Excerpt provided.
┌────────

The rendering of his name Danske Bo ("Bo the Dane") into Medieval Latin as Boetius de Dacia stems from the fact that the toponym Dania, meaning Denmark, was occasionally confused with Dacia during the Middle Ages.

Life and accomplishments[edit]

Boetius was born in the first half of the 13th century. Not much is known of his early life. The attempt to connect him to known persons from Denmark or Sweden has been unsuccessful.[1][non-primary source needed] All that is known is that he went to France to teach philosophy at the University of Paris. At the university, he associated with Siger of Brabant. He continued to teach for some time as arts masters rather than quickly moving on to study in the theology faculty or finding non-academic employment. He shared this unusual career path with Siger and others like Roger Bacon and Jean Buridan. He was condemned by Stephen Tempier in 1277 for being a leading member of the Averroist movement.[2] Boetius fled Paris with Siger and appealed to Pope Nicholas III. He was detained at the pontifical curia at Orvieto. He went on to join the Dominicans in Denmark.

Boetius was a follower of Aristotle and Averroes. He wrote on logic, natural philosophy, metaphysics, and ethics, though some of his works have not survived. His central position was that philosophy had to follow where the arguments led, regardless of their conflict with religious faith. For him, philosophy was the supreme human activity, and in this world only philosophers attained wisdom. In his book On the Highest Good, or On the Life of the Philosopher he offers a fervently Aristotelian description of man's highest good as the rational contemplation of truth and virtue. Among the controversial conclusions that he reached are the impossibility of creation ex nihilo, the eternity of the world and of the human race, and that there could be no resurrection of the dead.

└────────

Set exercise. Extend the passage on Boetius of Dacia, starting right after its final sentence.

Listing for locating described items.
┌────────

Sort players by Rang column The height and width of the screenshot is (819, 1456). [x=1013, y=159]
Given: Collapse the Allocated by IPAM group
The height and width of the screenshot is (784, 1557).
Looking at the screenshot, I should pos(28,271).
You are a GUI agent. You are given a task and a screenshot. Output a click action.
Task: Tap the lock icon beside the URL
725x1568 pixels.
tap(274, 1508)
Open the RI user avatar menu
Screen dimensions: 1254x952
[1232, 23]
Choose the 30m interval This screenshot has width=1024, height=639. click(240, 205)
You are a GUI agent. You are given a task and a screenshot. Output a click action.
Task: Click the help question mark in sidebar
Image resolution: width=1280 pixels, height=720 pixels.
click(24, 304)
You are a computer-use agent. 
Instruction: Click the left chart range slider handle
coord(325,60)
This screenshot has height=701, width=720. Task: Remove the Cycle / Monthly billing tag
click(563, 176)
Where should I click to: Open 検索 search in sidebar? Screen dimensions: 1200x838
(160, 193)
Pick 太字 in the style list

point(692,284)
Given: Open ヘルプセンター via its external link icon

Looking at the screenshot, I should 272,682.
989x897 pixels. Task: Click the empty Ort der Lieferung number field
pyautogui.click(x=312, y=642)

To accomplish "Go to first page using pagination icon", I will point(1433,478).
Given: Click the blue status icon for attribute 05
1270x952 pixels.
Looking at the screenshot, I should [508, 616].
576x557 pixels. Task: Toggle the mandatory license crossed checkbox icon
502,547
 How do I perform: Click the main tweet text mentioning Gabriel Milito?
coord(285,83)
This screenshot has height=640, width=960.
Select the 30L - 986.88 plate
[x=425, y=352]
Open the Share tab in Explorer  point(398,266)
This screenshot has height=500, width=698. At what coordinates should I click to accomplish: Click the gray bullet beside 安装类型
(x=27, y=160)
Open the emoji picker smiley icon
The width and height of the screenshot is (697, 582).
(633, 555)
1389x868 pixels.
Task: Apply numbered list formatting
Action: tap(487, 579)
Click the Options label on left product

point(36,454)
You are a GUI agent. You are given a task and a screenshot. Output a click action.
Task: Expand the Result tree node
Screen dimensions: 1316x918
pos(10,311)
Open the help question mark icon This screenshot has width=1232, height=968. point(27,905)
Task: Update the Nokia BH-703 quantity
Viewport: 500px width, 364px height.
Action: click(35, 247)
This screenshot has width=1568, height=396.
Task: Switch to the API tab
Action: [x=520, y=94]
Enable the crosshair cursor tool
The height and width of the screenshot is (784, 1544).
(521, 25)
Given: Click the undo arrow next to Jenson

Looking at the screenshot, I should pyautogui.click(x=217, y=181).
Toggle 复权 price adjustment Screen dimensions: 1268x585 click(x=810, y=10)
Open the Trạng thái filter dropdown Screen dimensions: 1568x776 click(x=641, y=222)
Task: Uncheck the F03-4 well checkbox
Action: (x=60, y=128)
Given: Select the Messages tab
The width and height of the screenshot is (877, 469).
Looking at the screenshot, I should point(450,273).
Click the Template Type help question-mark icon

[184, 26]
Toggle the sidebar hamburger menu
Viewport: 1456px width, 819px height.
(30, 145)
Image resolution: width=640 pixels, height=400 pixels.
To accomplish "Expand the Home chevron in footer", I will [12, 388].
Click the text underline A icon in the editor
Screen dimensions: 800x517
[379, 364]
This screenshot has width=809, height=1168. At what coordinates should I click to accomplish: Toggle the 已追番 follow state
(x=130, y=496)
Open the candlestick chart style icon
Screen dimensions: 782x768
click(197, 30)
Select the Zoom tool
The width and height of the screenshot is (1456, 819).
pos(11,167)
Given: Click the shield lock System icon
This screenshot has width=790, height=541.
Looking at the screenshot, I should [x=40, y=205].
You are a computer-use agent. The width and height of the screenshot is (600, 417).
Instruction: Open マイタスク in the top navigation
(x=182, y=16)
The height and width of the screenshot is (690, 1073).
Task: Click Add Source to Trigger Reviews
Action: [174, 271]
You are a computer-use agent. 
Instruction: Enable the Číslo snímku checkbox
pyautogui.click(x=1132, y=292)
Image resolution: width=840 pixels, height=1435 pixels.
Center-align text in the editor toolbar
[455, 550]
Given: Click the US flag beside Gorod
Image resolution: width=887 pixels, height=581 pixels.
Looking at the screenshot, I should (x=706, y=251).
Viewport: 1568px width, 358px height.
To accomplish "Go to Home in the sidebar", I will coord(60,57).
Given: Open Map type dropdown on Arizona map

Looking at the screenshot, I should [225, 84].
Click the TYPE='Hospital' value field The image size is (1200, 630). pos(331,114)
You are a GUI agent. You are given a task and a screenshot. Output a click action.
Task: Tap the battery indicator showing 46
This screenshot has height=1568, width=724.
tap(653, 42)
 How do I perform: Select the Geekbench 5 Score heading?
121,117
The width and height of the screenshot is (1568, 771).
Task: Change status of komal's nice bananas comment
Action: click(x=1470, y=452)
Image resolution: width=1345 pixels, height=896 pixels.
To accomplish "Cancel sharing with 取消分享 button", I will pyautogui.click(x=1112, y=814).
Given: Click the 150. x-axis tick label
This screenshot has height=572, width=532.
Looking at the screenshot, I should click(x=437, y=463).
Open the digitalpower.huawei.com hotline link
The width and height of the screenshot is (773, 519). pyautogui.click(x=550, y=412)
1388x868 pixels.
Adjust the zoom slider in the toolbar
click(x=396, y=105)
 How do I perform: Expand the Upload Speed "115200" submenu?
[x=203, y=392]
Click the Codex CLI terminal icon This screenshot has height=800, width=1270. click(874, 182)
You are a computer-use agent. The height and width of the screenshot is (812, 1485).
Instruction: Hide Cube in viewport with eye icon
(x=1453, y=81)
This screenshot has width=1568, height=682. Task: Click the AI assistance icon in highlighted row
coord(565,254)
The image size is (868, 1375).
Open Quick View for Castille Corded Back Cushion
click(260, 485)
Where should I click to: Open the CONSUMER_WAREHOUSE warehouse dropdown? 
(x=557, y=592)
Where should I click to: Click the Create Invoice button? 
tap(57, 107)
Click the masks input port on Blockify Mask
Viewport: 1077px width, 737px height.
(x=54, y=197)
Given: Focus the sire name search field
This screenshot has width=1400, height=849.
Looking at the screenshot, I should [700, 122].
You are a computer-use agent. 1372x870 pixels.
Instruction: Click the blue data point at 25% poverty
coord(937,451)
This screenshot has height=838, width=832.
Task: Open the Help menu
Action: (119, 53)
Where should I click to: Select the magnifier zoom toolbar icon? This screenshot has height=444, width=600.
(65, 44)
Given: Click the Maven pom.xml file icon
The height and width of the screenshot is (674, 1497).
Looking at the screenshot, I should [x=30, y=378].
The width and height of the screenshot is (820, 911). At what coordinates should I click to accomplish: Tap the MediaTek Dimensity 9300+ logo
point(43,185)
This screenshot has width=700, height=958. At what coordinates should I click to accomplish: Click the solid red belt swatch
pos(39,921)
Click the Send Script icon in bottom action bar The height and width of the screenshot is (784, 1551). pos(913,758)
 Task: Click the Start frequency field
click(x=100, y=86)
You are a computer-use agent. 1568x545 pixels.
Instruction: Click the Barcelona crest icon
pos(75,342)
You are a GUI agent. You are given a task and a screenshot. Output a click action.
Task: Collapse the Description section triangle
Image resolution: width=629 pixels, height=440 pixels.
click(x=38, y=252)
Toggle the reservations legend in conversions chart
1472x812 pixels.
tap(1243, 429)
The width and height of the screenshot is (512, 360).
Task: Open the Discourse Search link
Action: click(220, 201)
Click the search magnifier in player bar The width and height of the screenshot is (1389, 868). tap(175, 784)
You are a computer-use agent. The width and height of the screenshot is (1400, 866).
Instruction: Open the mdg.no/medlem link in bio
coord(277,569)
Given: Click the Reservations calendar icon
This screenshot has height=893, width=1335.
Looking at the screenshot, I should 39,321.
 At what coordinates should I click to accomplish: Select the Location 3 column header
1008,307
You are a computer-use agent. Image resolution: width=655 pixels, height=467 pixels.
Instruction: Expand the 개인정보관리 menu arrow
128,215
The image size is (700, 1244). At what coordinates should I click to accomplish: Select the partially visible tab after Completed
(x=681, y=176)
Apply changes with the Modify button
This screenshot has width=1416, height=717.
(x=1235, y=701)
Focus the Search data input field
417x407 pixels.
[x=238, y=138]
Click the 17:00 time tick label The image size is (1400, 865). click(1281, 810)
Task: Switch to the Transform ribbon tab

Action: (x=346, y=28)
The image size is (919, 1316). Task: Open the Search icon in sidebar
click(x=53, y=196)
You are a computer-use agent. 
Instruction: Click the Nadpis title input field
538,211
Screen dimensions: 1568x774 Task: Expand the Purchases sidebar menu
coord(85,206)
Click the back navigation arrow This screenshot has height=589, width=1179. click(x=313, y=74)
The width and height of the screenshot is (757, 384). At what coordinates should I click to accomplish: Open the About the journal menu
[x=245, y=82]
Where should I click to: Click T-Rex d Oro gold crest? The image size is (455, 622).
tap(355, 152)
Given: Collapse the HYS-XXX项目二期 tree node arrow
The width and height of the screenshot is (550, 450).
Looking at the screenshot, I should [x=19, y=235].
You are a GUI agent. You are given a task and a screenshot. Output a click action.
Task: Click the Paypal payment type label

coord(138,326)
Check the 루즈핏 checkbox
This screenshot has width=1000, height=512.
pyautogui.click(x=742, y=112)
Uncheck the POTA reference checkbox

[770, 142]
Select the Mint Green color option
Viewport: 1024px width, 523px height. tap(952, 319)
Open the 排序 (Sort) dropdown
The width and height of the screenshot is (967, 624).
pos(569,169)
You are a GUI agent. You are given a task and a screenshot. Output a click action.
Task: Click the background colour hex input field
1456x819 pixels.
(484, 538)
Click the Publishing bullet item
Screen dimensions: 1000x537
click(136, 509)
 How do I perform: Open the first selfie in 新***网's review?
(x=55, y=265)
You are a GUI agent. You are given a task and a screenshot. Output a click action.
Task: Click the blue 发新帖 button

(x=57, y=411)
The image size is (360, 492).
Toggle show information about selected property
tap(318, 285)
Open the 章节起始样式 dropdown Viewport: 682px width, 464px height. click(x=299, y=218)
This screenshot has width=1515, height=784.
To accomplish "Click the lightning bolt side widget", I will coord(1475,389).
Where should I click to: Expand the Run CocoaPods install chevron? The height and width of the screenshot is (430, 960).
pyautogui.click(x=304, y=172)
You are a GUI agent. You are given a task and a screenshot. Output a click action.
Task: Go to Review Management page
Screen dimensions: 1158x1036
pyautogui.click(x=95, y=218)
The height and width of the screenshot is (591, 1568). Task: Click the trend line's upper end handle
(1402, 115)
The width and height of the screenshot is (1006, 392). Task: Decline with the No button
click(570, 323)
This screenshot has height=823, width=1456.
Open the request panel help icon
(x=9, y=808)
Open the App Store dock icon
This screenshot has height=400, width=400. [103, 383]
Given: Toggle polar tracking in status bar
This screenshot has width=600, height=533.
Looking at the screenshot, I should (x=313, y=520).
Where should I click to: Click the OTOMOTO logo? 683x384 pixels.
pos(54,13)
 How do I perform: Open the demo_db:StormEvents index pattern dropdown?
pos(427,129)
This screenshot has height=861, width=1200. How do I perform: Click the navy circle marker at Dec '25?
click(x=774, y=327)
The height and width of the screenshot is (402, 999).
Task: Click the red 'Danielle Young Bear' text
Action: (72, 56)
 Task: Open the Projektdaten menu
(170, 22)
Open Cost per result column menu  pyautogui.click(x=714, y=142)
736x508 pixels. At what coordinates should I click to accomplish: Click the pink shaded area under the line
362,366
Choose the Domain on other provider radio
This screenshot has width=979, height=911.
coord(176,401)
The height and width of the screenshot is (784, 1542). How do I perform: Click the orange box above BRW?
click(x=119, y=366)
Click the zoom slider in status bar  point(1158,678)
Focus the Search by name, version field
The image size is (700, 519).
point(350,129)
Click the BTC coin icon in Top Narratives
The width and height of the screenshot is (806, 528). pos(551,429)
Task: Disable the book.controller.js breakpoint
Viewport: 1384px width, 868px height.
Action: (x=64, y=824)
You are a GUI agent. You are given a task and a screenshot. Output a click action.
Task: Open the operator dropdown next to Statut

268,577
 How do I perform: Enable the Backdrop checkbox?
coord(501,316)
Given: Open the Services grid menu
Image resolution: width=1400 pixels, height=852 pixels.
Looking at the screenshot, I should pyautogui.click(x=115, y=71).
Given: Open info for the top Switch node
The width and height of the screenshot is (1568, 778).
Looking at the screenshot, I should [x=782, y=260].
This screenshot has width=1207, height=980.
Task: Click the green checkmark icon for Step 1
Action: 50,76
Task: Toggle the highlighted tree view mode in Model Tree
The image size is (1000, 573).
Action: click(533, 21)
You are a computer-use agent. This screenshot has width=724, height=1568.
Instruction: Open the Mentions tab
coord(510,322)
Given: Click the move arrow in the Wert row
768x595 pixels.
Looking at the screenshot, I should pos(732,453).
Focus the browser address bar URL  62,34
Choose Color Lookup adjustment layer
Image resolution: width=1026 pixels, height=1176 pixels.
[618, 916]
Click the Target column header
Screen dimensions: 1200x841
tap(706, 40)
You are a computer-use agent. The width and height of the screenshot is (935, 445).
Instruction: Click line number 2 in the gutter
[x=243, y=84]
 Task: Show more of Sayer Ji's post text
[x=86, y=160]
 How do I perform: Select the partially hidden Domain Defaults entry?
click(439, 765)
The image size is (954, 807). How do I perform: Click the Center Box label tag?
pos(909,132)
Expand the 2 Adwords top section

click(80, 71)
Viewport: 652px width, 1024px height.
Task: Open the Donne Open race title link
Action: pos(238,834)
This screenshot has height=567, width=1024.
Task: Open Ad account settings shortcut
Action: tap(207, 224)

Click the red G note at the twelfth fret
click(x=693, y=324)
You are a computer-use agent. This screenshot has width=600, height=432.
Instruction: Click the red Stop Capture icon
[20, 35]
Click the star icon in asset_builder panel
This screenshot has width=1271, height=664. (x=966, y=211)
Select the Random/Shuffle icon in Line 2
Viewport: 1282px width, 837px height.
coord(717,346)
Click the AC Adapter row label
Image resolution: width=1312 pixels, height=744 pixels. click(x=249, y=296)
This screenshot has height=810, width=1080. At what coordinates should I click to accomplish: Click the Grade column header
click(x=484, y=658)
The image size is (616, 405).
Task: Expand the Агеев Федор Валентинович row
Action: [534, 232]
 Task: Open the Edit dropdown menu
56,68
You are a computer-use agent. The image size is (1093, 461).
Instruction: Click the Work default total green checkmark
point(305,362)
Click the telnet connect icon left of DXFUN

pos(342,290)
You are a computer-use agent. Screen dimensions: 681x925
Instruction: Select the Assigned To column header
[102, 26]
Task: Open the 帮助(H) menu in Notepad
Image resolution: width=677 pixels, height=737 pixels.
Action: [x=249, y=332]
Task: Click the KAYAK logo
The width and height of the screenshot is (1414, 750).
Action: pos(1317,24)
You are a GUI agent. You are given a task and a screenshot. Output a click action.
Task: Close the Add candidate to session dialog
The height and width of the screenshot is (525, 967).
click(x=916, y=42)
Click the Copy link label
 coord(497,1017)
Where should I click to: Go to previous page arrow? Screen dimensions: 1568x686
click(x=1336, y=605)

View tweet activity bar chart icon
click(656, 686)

└────────

Reply to the exercise.
Despite his radical views, Boetius remained a Christian; he attempted to reconcile his religious beliefs with his philosophical positions by assigning the investigation of the world and of human nature to philosophy, while to religion he assigned supernatural revelation and divine miracles. He was condemned for holding the doctrine of "double truth", though he was careful to avoid calling philosophical conclusions that ran contrary to religion true simpliciter: in each branch of knowledge, one must be careful to qualify one's conclusions. The conclusions that the philosopher reaches are true "according to natural causes and principles" (De Aeternitate Mundi, p. 351).[non-primary source needed]

Works and translations[edit]

  • Boethii Daci Opera:
    • Modi significandi sive quaestiones super Priscianum maiorem, edited by John Pinborg & Henry Roos with the collaboration of Severino Skovgaard Jensen, Hauniae (Copenhague), G. E. C. Gad, Corpus Philosophorum Danicorum Medii Aevi, 4, 1969.
    • Quaestiones de generatione et corruptione – Quaestiones super libros physicorum, edited by Géza Sajó, Hauniae (Copenhague), G. E. C. Gad, Corpus Philosophorum Danicorum Medii Aevi, 5, 1976.
    • Topica – Opuscola, Pars 1. Quaestiones super Librum Topicorum, edited by Nicolas George Green-Pedersen and John Pinborg; Pars 2. Opuscula: De aeternitate mundi. De summo bono. De somniis, edited by Nicolas George Green-Pedersen, Hauniae (Copenhague), G. E. C. Gad, Corpus Philosophorum Danicorum Medii Aevi, 6, 1976.
    • Quaestiones super IV Meteorologicorum, edited by Gianfranco Fioravanti, Hauniae (Copenhague), G. E. C. Gad, Corpus Philosophorum Danicorum Medii Aevi, 8, 1979.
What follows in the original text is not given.